I've been dealing with a really frustrating problem using ArgoCD with Crossplane. Despite ArgoCD showing resources as 'Healthy' and 'Synced', Crossplane is failing to provision AWS resources, throwing 400 errors. This has led to issues like Lambda functions not updating and RDS instances getting stuck. I feel like I'm the only one experiencing this since there's hardly any information online about it. The problem seems to lie in the health check logic where the order of status condition checks causes ArgoCD to misreport the health of resources, ignoring actual errors. Has no one else encountered this? Are others not using health checks, or is everyone just keeping an eye on AWS directly? It's baffling, especially after I figured out a workaround by reordering the checks. Am I alone in this?
5 Answers
It's great that you found a workaround for the issue! But seriously, Medium? A member-only article? That's not very helpful for the community.
Totally agree! I'd prefer to see it discussed openly where everyone can benefit.
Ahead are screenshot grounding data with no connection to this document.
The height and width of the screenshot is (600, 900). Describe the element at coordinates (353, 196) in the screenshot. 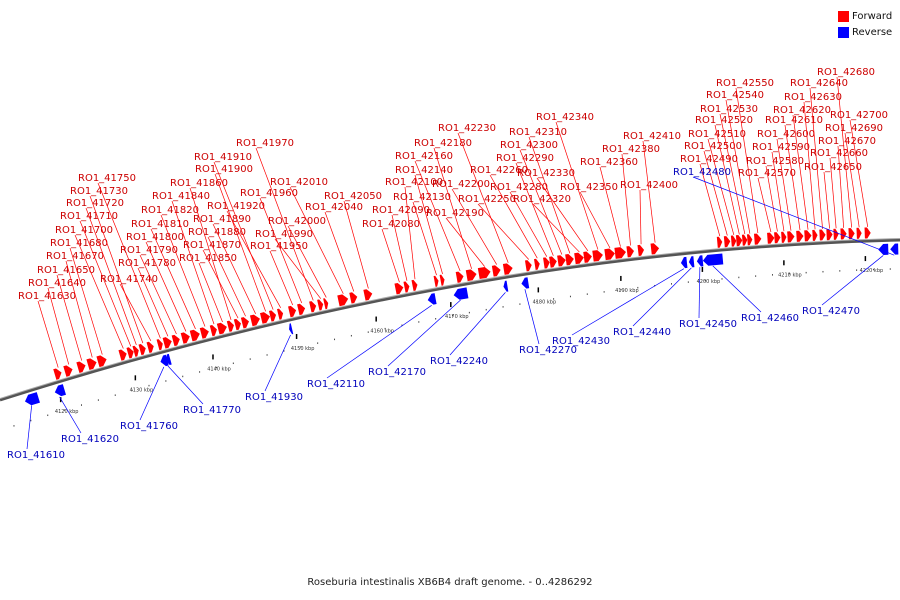

I see `forward-gene-label: RO1_42050` at that location.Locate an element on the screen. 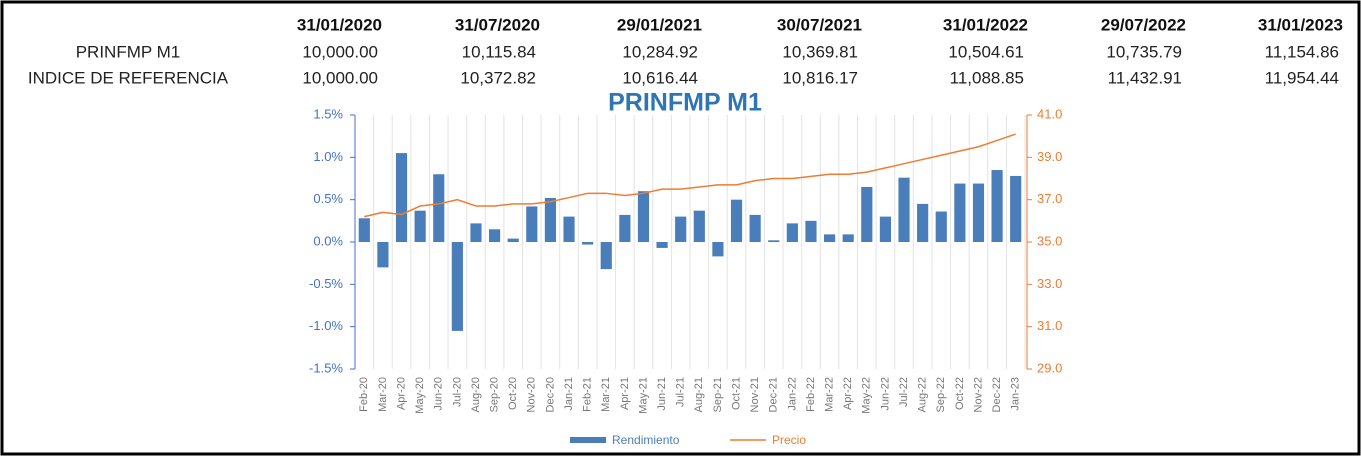  x-tick-label: Apr-21 is located at coordinates (625, 394).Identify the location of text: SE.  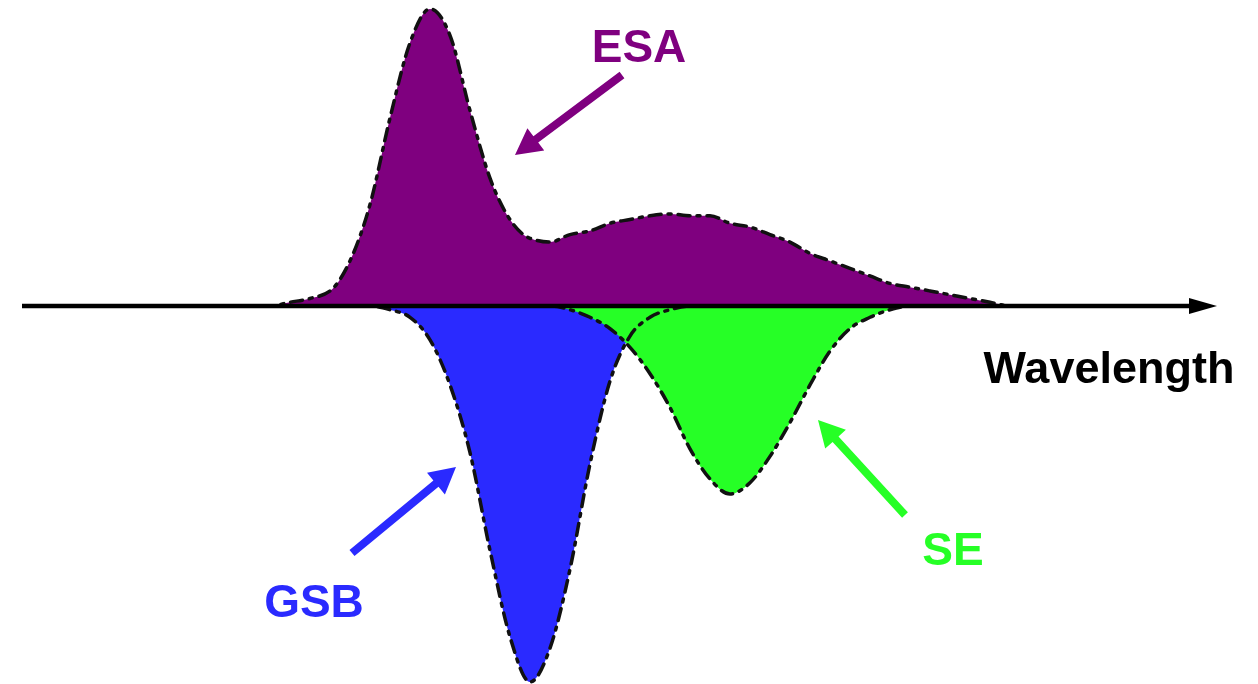
(953, 549).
I think you're not alone in this at all! It's a tricky issue, and I've faced this behavior from Argo before too. There's definitely a gap in documentation when it comes to how these health checks should work together. Just keep sharing your findings; you might help someone else in the trenches!
My sentiments exactly! The more we share these experiences, the better it gets for everyone.
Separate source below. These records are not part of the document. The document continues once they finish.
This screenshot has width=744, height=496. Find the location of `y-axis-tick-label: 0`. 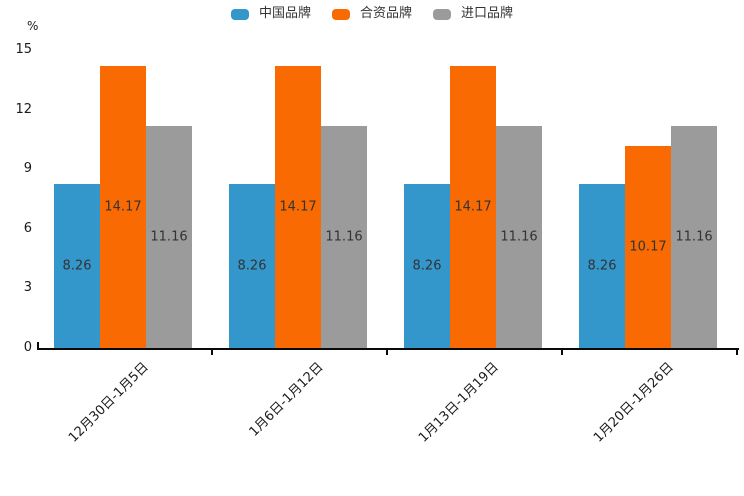

y-axis-tick-label: 0 is located at coordinates (28, 348).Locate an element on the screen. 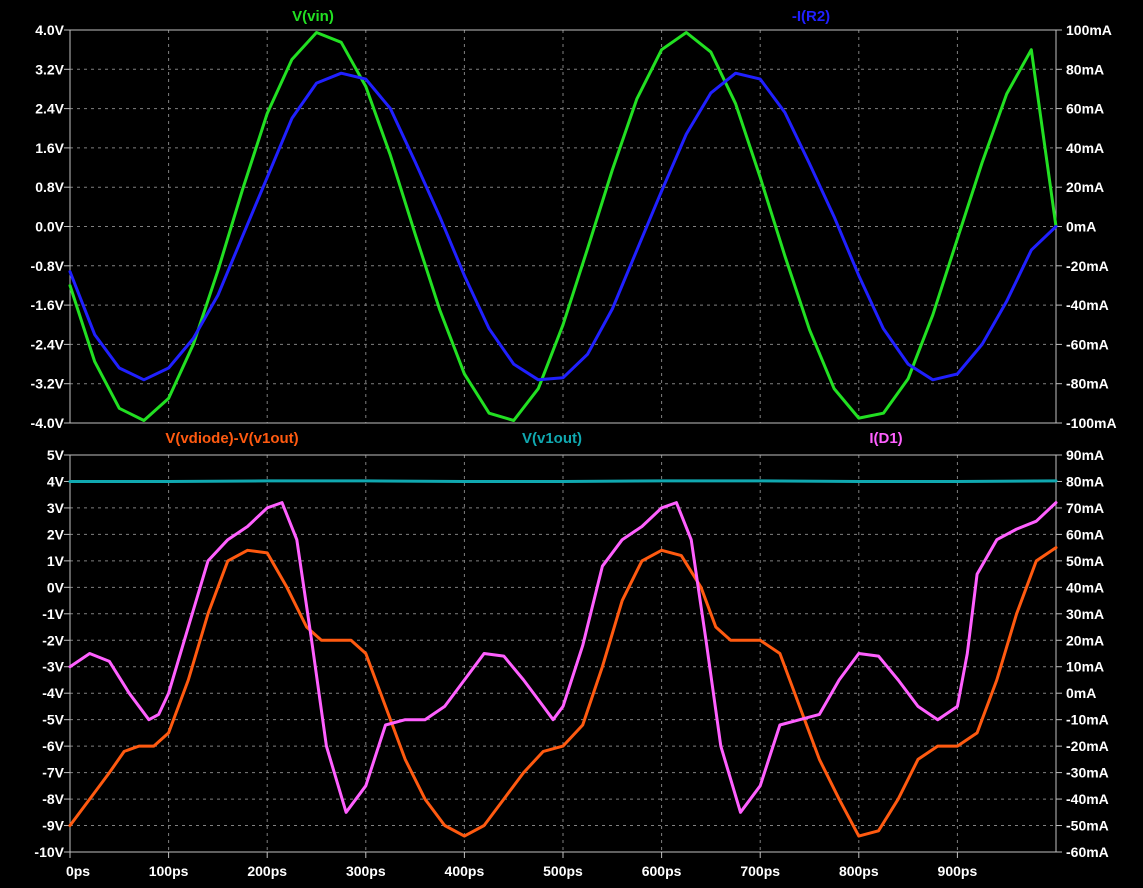 The image size is (1143, 888). left-tick-label: 1.6V is located at coordinates (50, 148). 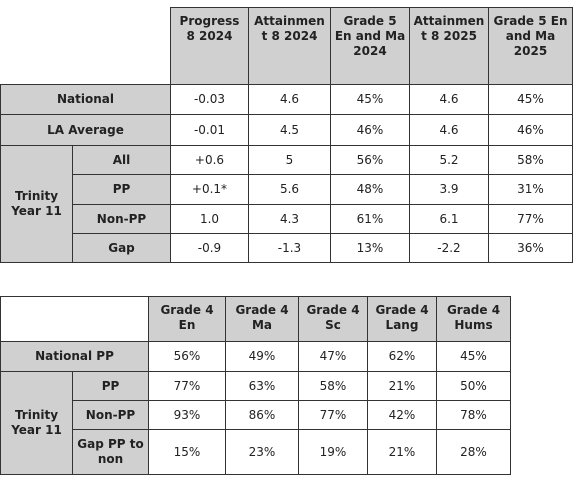 What do you see at coordinates (474, 319) in the screenshot?
I see `column-header: Grade 4 Hums` at bounding box center [474, 319].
Exactly! Community contributions can lead to genuine improvements in these tools.
I hear you! But it seems that your misunderstanding of GitOps principles is making it seem worse than it is. ArgoCD is doing its job by making sure your resource definitions match the cluster’s state. The fact that Crossplane is having issues afterward isn't something Argo can handle directly. It’s more about monitoring and alerting being set up outside of ArgoCD itself. You might want to consider using monitoring tools like Datadog or Grafana for better insight into your resource health.
Couldn't agree more. It's not Argo's job to keep track of every underlying system's health.
Exactly! ArgoCD is just for deployment; for monitoring health, you'll need to set up proper observability.
Seems to me you should put that explanation on GitHub as an issue. Migrating to the same stack means a lot of us might run into this. It would be more effective than just posting about it on Medium.
True! Might be worth trying again, especially if it affects others.
I get that you talked to maintainers, but an official issue might still prompt some action.
I've run into this before, and honestly, it's not surprising. Many people assume Argo will just handle everything, but you usually need to create custom health checks for things like Crossplane. It seems like you have a good grasp on that now, though. Just remember to share your findings with the community for others who may go through this!
Yep, this should definitely be spread around more. It'll save a lot of future headaches!
I think raising awareness about custom health checks is vital for anyone using these tools.
Right? If it's going to be behind a paywall, maybe share it somewhere more accessible.